David J. Francis
FRANCIS NAMED 2008 FARFEL RECIPIENT
The campus community also has valued Francis’ many contributions to the university. This year, he has been awarded the 2008 Esther Farfel Award, UH’s highest accolade recognizing faculty excellence.
The award includes a trophy and $10,000 cash prize that is provided through an endowment established by the late Aaron Farfel, former UH System Board of Regents Chair, in honor of his wife Esther.
“It is such a significant honor for a UH faculty member to win the Farfel Award that I had to pause for a minute to take in the magnitude of what this honor means,” said Francis, a Hugh Roy and Lillie Cranz Cullen Distinguished Professor. “As a UH alum and someone who has spent my entire professional career on the faculty in the department of psychology, it may even mean a little more to me. To receive such recognition from one’s peers, colleagues and students is, at once, humbling and gratifying.”

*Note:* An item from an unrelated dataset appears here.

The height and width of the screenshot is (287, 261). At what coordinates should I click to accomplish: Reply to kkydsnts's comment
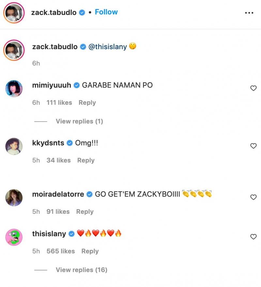pos(86,160)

Even more rewarding is that Francis remains true to his nature as a quantitative researcher. His gift for statistics and measurement factors into his success as a researcher and has been instrumental in the development of the Texas Institute for Measurement Evaluation and Statistics (TIMES), a collaborative research center based on campus. These talents also helped pave new ground in the areas of neuropsychology and adolescent learning.
“There’s still a lot that we don’t know about how to make academic success likely for all students,” Francis said. “Meeting that challenge presents opportunities for basic and applied research in psychology, as well as in measurement and statistics. I feel very fortunate to have the opportunity to work on such interesting problems with such great colleagues and students. It’s really tough to beat this job.”
Francis was key in founding the National Research and Development Center for English Language Learners. Funded by an
$10 million grant from the U.S. Department of Education, the project focuses on literacy and English language development of Spanish-speaking elementary and middle school students.
He also was among the researchers who founded the Texas Center for Learning Disabilities. The center’s development was assisted by an $8.5 million grant from the National Institute of Child Health and Human Development and combines efforts from TIMES and other institutions.
Francis arrived at UH as a graduate student in 1979. He earned a master of arts and a doctorate in clinical neuropsychology, and in 1985, he was hired as a visiting professor. One year later, he became a permanent member of the UH psychology faculty. Since then, he’s been proud to be a Cougar and is pleased to call UH his home.
“UH has been a great place for someone like me,” Francis said. “My work has been valued, and I have been treated well. To be encouraged to pursue the work that I find interesting, to be treated well and to have great colleagues, collaborators and students is all one can ask for in academia.”